Skip to main content

Food rationing needed to ensure health, equity and decency, urge experts

3 April 2020

Image of fresh fruit and vegetables at a market

Professor Terry Marsden, Director of the Sustainable Places Research Institute, has co-authored a letter to the Prime Minister urging him to immediately introduce food rationing to prevent the UK running short of fresh fruit and vegetables in the wake of the Coronavirus pandemic.

The letter, co-written by Professor Tim Lang of the University of London and Professor Erik Millstone of the University of Essex, warns that much of the fresh food upon which the UK depends, comes from Spain and Italy, the two European countries hit hardest by the coronavirus pandemic.

The experts estimate that approximately 8.4 million people in the UK could have less food than they need, and food banks will be unable to cope with the new demand.
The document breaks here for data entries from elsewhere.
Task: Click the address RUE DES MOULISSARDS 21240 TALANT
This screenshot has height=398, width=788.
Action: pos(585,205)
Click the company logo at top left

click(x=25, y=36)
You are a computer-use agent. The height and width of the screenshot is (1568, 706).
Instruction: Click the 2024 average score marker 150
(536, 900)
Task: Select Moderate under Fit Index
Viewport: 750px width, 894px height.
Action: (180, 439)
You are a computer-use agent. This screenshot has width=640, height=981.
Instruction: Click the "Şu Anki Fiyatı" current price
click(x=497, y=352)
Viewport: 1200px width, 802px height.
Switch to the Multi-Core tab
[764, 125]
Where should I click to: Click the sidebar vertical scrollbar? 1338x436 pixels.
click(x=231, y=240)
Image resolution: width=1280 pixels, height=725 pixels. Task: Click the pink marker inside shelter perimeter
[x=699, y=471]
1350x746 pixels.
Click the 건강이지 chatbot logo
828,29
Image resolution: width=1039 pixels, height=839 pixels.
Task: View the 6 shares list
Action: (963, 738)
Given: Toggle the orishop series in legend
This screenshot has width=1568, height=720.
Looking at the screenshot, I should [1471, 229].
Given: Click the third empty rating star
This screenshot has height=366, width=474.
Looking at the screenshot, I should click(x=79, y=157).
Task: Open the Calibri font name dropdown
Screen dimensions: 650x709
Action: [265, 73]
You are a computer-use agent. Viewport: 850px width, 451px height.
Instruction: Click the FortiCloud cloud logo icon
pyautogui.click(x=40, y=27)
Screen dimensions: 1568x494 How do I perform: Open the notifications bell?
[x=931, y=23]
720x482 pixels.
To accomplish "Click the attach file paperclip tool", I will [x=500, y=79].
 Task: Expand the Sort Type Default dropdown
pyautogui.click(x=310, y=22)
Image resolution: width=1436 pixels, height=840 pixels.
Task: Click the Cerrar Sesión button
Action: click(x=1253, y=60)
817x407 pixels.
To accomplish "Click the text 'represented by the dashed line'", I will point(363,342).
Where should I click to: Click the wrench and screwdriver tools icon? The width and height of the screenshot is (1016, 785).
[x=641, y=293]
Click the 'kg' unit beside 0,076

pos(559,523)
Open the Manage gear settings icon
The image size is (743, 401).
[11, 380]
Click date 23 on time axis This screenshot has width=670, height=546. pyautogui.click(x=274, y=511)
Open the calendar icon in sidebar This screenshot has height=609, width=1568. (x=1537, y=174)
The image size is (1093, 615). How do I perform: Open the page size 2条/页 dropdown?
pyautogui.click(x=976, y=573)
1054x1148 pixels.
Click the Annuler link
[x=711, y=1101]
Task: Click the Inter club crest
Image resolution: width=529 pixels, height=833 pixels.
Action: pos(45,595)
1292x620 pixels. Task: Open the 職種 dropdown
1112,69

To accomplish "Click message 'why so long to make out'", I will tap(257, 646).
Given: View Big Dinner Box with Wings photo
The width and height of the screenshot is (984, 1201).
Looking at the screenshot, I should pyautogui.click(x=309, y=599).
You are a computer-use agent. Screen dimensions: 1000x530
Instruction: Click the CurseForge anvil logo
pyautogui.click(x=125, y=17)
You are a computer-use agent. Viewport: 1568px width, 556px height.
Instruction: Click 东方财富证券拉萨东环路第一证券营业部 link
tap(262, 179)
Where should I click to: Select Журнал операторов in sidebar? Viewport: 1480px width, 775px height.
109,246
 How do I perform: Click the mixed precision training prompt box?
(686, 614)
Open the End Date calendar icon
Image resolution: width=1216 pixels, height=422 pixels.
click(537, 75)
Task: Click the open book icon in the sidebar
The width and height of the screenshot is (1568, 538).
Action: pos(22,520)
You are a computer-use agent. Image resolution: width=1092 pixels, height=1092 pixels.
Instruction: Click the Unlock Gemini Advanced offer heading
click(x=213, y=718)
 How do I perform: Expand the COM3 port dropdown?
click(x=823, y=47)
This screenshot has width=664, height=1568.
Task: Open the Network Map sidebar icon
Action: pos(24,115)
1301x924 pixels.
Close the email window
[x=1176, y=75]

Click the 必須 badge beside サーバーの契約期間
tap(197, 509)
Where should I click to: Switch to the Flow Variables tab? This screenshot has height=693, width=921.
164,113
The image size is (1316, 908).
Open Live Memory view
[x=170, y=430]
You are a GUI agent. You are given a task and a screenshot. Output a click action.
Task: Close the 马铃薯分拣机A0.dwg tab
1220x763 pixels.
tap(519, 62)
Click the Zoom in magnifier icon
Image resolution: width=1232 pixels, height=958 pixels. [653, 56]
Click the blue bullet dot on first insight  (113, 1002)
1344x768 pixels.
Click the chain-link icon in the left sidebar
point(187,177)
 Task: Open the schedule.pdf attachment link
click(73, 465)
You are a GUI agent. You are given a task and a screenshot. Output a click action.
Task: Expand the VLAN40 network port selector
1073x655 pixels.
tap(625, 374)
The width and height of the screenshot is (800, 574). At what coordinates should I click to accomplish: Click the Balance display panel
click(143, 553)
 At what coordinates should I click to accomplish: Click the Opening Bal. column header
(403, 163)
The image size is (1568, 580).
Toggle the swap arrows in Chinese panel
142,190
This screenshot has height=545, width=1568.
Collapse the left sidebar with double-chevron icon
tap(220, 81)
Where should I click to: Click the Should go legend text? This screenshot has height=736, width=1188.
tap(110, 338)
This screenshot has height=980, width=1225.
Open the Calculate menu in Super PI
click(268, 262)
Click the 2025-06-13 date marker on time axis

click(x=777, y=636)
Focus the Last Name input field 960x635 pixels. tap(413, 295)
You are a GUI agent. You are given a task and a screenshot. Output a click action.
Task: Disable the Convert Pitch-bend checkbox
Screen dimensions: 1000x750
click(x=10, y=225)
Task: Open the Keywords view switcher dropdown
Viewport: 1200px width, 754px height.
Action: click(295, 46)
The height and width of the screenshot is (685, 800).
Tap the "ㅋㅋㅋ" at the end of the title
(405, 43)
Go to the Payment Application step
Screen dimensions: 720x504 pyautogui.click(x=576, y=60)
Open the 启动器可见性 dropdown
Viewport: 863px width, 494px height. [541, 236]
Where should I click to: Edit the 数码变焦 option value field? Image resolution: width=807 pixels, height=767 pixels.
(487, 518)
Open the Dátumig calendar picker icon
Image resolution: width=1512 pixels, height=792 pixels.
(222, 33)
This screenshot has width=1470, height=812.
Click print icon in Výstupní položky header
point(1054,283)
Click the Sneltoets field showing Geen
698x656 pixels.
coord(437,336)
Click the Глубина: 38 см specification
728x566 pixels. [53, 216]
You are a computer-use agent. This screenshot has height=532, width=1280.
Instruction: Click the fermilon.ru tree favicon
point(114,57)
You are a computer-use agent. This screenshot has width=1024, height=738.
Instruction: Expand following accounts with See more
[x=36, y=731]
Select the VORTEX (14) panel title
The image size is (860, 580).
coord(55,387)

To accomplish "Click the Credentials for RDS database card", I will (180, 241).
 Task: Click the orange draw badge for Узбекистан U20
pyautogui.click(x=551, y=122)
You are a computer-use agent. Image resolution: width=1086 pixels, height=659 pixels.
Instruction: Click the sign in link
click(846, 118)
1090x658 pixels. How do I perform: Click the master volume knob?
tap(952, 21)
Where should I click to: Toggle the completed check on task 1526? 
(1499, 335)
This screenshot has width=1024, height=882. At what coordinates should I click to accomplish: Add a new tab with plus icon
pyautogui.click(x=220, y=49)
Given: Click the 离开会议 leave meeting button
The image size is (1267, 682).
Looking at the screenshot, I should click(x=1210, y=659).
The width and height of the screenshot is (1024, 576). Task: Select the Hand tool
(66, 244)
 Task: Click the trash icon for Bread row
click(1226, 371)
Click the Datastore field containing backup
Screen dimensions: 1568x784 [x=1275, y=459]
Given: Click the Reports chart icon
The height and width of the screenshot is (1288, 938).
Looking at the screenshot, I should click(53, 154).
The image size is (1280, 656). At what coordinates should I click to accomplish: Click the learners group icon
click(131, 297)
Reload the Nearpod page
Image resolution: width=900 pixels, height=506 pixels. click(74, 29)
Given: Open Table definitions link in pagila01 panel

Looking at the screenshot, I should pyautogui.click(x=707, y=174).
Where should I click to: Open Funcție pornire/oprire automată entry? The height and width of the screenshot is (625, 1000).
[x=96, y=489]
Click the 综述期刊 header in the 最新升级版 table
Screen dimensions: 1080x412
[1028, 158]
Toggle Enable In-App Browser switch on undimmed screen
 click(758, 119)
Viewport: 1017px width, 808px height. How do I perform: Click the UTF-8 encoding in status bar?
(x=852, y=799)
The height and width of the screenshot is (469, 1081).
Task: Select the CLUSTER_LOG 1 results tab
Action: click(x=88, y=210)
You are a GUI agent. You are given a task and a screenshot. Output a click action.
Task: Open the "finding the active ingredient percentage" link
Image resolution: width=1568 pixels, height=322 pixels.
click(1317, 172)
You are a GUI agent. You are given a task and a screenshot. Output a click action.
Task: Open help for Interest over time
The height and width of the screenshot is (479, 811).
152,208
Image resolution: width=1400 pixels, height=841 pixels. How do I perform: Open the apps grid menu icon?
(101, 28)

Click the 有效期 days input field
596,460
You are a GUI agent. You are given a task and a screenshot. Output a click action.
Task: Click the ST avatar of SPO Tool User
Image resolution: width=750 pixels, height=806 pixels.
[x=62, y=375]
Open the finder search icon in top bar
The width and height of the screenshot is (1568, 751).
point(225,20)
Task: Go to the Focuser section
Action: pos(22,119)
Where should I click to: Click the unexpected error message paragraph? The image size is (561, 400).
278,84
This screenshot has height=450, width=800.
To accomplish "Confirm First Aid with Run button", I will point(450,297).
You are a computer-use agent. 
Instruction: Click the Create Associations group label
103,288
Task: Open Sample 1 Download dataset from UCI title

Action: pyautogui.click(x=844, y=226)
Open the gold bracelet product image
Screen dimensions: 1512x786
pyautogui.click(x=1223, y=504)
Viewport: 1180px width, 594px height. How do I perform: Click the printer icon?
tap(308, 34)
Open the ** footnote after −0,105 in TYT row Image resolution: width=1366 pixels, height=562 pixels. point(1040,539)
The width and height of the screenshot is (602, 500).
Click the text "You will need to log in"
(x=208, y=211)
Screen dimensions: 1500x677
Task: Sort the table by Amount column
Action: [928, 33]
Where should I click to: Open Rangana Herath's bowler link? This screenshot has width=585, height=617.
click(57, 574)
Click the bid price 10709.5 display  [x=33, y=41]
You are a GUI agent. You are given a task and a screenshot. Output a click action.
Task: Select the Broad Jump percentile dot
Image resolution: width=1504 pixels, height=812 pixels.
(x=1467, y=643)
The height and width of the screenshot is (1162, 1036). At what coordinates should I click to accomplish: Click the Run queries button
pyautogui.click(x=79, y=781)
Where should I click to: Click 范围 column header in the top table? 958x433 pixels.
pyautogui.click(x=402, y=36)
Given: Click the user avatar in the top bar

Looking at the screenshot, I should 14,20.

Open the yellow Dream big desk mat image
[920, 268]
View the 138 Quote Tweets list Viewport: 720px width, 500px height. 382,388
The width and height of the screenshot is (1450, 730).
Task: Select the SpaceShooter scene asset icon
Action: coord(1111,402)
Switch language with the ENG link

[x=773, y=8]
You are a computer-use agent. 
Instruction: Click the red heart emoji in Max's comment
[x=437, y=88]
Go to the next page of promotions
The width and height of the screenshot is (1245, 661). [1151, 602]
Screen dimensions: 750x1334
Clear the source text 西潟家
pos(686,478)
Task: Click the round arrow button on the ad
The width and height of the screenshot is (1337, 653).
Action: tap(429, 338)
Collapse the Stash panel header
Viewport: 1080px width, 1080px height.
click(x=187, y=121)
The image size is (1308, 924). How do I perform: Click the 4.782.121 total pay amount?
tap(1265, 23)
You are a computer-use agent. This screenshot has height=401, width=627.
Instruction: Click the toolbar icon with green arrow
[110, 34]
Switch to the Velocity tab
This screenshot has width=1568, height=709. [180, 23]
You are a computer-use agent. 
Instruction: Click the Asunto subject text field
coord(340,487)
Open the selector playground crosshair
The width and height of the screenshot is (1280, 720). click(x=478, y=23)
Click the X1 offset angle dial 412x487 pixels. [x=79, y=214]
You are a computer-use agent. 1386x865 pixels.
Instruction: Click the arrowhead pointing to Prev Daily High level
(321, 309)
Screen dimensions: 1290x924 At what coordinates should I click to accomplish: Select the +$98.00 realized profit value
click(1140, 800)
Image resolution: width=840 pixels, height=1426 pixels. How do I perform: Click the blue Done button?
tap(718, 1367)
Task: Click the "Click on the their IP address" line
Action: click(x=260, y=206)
They also urge consideration of the implications that more people will be eating at home, due to the closure of restaurants and cafes.

The letter calls for the government to:

  • Initiate a health-based food rationing scheme based on Public Health England’s Eatwell Plate and draw on expertise from the devolved administrations, and relevant disciplines.
  • Rapidly review options for ensuring people on low incomes have sufficient money to buy a decent diet, or introduce a national voucher scheme redeemable for nutritionally sound purchases such as fruit and vegetables.
  • Ensure that nutritionally appropriate food can and will be delivered to all those who self-isolate or are quarantined.
  • Announce that this new Food Rationing Scheme will be open, equitable and based on health needs, taking account of age, income, and vulnerability, and that this will be applied UK-wide.
  • Amend the Agriculture Bill, currently before Parliament, to include a new clause to ensure that the people of the United Kingdom will be fed well, healthily, equitably and sustainably.